I’ve been here for 17 days, and I keep waiting for my spirits to lift. (Stockholm, Sweden, 2006)
I’m constantly looking at my time here as some sort of ordeal or test of will or strength or something that I have to endure, and I’m not really even sure why. (Leipzig, Germany, 2009)
As I move through each journal, the picture gradually changes. Isolation and depression give way to wild escape fantasies, grudging acceptance of my fate, distraction with work, but eventually happiness and connectedness. Ultimately, I feel sadness when I leave. And then the cycle begins again.
The best thing about this awareness is that it points a way out of the dark. If you know the timeline, you know the things that catalyze movement along its path.

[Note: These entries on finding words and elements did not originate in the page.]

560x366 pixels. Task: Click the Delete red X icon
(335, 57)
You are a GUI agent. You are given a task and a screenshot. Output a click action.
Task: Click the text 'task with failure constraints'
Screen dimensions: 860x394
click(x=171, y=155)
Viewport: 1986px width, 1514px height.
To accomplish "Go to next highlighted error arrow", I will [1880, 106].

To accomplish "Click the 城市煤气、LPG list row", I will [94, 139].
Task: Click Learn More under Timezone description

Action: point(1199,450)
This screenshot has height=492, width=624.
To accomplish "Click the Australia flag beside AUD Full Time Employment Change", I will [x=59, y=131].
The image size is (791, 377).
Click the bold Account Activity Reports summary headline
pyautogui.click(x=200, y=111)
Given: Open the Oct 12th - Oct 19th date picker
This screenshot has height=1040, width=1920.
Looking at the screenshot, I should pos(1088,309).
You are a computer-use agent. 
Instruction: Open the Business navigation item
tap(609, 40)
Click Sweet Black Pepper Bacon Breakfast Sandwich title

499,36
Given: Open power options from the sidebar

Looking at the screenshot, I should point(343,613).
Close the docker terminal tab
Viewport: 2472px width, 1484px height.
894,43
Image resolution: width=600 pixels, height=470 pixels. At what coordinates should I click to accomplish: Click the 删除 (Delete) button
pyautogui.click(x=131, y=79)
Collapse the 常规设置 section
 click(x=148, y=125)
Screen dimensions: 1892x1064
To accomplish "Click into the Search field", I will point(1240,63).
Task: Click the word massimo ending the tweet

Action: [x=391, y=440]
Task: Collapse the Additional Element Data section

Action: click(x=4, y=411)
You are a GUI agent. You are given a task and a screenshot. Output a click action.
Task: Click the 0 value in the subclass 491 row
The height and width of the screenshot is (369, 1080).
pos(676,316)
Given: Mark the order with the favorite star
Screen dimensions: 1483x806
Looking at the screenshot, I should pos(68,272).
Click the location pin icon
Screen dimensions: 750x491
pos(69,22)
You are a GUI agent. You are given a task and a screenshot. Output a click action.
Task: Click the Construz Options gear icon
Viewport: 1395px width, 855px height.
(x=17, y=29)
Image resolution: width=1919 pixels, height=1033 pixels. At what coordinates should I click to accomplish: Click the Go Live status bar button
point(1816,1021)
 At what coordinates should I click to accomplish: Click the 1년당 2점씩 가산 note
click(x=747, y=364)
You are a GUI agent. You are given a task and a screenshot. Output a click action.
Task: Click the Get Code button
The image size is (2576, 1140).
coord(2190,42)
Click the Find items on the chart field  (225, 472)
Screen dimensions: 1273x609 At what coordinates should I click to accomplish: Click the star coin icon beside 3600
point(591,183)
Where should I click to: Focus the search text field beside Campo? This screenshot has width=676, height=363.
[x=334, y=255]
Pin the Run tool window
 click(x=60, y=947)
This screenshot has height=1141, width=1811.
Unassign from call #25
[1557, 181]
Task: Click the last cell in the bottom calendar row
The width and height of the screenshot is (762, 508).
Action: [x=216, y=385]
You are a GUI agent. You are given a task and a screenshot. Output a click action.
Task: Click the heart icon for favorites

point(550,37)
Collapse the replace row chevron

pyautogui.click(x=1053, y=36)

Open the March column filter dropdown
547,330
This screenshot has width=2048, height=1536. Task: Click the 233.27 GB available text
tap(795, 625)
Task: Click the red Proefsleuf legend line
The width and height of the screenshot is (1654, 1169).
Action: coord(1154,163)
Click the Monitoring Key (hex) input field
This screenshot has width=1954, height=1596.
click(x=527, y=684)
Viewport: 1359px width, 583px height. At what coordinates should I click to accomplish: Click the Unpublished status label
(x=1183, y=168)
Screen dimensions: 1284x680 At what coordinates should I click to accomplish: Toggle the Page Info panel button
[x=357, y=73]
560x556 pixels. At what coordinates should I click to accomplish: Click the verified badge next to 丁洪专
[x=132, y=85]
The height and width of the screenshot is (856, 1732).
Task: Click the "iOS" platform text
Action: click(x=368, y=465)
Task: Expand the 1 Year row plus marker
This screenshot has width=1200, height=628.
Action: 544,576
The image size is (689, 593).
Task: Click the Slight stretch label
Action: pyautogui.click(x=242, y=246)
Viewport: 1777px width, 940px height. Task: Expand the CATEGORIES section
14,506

I remember drinking a cup of Earl Grey tea in my favorite chipped red-and-white mug, staring out the window into a gloomy Stockholm winter and feeling oddly cozy for the first time in a while. I remember the smell of my favorite old sweatshirt, rolled up in a ball next to me inside my tent in Ethiopia, comforting me as I drifted off to sleep. I remember reluctantly joining my classmates for a birthday party in Berlin — that weekend catalyzed the development of several hilarious, slightly manic friendships that ultimately made it so difficult to leave.
Happiness follows from establishing a framework of home that you’re able to recreate wherever you go. It’s intangible, something born of the right combination of a few constant, familiar things.
I’ve been in Cleveland for two weeks now. I’m sipping a steaming cup of Earl Grey at my desk; Beau is contently snuggled in my lap.
A few minutes ago, I noticed movement on the giant, leafy tree right outside my window. It was the raccoon again, shimmying down the tree trunk. This time, her three babies were with her — fat little fur balls clumsily dropping from branch to branch.
A moment later, the musty, electric smell of summer rain began to waft through my window. The soft pattering is growing louder now, thundering down on the rusted metal surface of my balcony. The sky is backlit, pearly grey in late afternoon, catching on the heavy spray of water as it flicks off green oval leaves on its way down. When I press my face close to the window screen, I feel as though I’m inside a tree myself, looking out through the dense, verdant canopy surrounding me on all sides. Safe, and starting to feel at home.